WORK ORDER: Only the lines from the one holding "Instruction: Set lead stage to В работе" to the final line of the material below belong in the answer, transcribed exactly.
== Segment start ==
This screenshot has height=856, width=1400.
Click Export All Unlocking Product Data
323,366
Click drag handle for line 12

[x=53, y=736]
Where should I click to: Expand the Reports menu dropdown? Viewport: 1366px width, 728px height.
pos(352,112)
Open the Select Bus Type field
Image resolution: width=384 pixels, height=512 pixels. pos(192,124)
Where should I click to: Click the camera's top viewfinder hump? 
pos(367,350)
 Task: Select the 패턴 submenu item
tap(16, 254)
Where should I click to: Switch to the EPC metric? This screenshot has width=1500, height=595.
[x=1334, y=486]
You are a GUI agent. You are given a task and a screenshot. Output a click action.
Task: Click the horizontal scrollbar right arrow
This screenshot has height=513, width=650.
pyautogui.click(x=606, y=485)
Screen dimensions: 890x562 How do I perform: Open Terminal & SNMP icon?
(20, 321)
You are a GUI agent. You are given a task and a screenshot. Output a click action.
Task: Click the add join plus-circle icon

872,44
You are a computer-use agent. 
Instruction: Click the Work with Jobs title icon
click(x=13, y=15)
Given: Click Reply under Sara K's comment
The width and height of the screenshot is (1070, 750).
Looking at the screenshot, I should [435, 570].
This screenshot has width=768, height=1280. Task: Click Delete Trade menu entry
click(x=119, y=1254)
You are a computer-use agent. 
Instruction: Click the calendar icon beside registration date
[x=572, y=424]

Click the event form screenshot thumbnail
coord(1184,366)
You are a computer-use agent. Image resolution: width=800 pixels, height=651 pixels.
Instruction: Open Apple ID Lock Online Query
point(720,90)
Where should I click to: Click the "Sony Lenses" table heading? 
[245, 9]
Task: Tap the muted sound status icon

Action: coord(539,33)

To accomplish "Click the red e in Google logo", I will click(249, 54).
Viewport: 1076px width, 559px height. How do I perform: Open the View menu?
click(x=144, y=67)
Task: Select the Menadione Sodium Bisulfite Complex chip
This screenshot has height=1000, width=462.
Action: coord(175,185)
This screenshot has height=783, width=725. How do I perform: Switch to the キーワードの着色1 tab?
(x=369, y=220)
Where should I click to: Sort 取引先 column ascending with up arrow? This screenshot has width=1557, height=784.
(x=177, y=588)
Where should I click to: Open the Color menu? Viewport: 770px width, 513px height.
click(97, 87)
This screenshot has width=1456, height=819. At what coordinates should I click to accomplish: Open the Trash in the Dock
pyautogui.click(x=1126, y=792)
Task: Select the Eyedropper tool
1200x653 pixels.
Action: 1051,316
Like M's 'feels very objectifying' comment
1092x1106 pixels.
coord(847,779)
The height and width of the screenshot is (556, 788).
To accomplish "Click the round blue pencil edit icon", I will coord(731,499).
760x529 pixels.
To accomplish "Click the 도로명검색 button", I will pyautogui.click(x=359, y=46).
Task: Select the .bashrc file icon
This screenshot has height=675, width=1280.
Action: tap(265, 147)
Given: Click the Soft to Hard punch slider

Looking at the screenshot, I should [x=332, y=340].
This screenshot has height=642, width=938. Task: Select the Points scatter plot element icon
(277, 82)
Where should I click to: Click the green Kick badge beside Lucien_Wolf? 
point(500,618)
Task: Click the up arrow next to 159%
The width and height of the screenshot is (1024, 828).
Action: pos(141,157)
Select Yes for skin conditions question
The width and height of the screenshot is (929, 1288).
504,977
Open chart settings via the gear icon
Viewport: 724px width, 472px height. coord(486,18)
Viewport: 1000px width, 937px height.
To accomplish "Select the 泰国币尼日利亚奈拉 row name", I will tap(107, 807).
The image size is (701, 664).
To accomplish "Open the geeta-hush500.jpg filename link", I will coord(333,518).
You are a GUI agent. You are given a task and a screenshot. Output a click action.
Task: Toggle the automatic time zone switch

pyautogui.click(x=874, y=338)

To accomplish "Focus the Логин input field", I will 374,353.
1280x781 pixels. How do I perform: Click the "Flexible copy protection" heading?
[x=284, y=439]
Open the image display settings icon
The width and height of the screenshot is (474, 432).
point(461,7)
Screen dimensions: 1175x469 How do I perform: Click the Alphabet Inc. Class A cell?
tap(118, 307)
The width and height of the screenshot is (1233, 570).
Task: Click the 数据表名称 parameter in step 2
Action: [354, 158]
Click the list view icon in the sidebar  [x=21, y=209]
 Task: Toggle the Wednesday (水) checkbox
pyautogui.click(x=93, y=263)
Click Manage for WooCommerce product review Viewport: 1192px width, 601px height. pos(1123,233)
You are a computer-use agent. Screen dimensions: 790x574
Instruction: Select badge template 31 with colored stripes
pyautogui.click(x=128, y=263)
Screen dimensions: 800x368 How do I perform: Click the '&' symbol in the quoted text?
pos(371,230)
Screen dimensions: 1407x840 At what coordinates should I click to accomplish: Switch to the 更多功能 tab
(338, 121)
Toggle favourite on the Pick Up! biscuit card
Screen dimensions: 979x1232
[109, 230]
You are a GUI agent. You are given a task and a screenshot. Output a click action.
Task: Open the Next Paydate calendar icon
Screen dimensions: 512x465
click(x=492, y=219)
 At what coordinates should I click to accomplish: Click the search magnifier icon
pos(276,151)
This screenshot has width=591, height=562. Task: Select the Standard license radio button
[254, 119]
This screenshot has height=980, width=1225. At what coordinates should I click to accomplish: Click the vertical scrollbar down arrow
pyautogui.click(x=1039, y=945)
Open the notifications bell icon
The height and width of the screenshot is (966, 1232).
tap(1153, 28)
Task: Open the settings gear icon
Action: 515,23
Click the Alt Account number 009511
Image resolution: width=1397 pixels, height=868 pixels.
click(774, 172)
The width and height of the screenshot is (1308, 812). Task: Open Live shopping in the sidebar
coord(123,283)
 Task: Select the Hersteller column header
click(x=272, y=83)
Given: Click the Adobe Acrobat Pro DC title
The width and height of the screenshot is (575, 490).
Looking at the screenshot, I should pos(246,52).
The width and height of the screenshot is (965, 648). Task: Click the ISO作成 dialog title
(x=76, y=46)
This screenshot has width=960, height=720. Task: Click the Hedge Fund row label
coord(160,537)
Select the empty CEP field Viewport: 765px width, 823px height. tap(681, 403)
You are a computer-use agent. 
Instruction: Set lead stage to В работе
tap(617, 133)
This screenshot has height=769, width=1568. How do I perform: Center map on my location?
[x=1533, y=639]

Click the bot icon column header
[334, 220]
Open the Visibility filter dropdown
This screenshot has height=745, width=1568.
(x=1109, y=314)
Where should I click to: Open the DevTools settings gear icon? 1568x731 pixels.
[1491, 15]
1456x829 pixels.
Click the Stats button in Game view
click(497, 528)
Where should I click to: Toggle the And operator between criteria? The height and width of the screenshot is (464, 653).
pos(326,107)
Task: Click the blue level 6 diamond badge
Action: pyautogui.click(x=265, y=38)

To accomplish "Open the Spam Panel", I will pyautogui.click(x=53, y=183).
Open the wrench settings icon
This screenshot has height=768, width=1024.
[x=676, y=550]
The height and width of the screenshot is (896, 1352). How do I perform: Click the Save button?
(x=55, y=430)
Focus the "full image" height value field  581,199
== Segment end ==
EXERCISE SOLUTION:
Instruction: Set lead stage to В работе
tap(617, 133)
This screenshot has height=769, width=1568. How do I perform: Center map on my location?
[x=1533, y=639]

Click the bot icon column header
[334, 220]
Open the Visibility filter dropdown
This screenshot has height=745, width=1568.
(x=1109, y=314)
Where should I click to: Open the DevTools settings gear icon? 1568x731 pixels.
[1491, 15]
1456x829 pixels.
Click the Stats button in Game view
click(497, 528)
Where should I click to: Toggle the And operator between criteria? The height and width of the screenshot is (464, 653).
pos(326,107)
Task: Click the blue level 6 diamond badge
Action: pyautogui.click(x=265, y=38)

To accomplish "Open the Spam Panel", I will pyautogui.click(x=53, y=183).
Open the wrench settings icon
This screenshot has height=768, width=1024.
[x=676, y=550]
The height and width of the screenshot is (896, 1352). How do I perform: Click the Save button?
(x=55, y=430)
Focus the "full image" height value field  581,199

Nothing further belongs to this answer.